2 1/2 oz gin (you want something round and slightly sweet here; Damrak, Old Tom, and Plymouth all work well)
1 oz sweet vermouth
4-5 dashes orange bitters

Stir well with ice and strain into a chilled cocktail glass; garnish with an orange or lemon twist, depending on your gin.

I especially like this with Old Tom, as it's an old-school recipe and the stuff is most certainly authentic.  It will make your drink sweeter, so depending on your preference you may like to increase the bitters or reduce the vermouth.  Alternately, you could use a dash of simple syrup with Damrak or Plymouth.  I don't recommend a London dry here, nor anything as light as New Amsterdam or Bombay Sapphire.

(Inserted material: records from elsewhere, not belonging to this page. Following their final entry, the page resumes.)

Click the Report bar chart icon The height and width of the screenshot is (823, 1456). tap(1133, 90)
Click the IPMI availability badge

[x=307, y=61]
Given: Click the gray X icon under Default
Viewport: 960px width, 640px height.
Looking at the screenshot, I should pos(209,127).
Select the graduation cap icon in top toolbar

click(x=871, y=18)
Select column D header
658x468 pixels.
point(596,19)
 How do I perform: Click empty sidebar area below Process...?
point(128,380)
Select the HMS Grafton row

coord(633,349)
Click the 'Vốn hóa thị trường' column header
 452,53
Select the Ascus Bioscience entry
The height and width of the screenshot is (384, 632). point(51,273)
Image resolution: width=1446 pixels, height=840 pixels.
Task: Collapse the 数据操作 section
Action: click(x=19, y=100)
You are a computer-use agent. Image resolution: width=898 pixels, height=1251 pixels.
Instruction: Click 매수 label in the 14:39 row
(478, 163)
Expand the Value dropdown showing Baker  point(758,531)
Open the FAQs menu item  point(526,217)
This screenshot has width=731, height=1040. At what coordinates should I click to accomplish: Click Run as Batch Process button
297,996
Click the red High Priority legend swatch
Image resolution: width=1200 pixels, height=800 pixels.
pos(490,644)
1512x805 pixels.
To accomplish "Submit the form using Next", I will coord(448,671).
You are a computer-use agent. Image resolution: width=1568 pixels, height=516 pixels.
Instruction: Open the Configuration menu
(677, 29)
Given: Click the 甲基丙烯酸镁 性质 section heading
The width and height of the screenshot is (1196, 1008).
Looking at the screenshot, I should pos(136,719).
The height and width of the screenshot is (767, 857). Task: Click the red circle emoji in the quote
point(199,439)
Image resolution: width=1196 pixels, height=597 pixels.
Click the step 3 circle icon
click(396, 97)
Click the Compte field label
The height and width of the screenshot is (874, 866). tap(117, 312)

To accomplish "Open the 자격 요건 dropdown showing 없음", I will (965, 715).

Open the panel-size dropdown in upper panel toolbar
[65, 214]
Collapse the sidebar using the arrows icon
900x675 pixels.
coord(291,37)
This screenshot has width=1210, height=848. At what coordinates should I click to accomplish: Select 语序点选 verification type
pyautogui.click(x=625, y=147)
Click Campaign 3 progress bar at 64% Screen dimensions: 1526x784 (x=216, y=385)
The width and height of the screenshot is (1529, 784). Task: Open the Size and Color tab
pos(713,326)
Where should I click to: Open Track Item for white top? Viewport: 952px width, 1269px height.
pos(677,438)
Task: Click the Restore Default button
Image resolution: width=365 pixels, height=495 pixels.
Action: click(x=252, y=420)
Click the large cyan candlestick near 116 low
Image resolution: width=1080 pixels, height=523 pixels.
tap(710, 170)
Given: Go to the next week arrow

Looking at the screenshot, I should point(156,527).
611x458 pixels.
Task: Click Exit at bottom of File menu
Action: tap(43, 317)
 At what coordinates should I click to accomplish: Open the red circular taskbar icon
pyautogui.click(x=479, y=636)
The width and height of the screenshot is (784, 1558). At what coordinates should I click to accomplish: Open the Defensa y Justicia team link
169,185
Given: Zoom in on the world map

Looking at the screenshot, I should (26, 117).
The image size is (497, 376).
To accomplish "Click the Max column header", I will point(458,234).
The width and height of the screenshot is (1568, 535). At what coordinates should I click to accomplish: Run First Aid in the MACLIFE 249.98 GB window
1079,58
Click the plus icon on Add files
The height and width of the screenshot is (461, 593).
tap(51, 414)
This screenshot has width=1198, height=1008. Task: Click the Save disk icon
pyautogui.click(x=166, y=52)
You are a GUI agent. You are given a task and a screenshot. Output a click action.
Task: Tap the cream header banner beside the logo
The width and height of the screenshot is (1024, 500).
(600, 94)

Wednesday, February 1, 2012

Red Light District

I'm sure there are a million drinks that go by the same name, but I wanted to add my contribution.

2 oz Damrak gin (I don't usually like to specify brands, but it's part of the namesake)
1/2 blackberry syrup
7-8 dashes Peychaud's bitters
1 dash red wine vinegar

Stir over plentiful rocks in a small barglass.  Garnish with a brandied cherry if you like.

Damrak calls itself an "Amsterdam Gin", whatever that means, named after a city famous for its red light districts.  Peychaud's is found in many New Orleans cocktails, a city equally famous for revelry (less so since the disastrous hurricane, sadly).  The red wine vinegar is present to tart things up a bit.  Together they produce a delightfully dark and sultry red hue.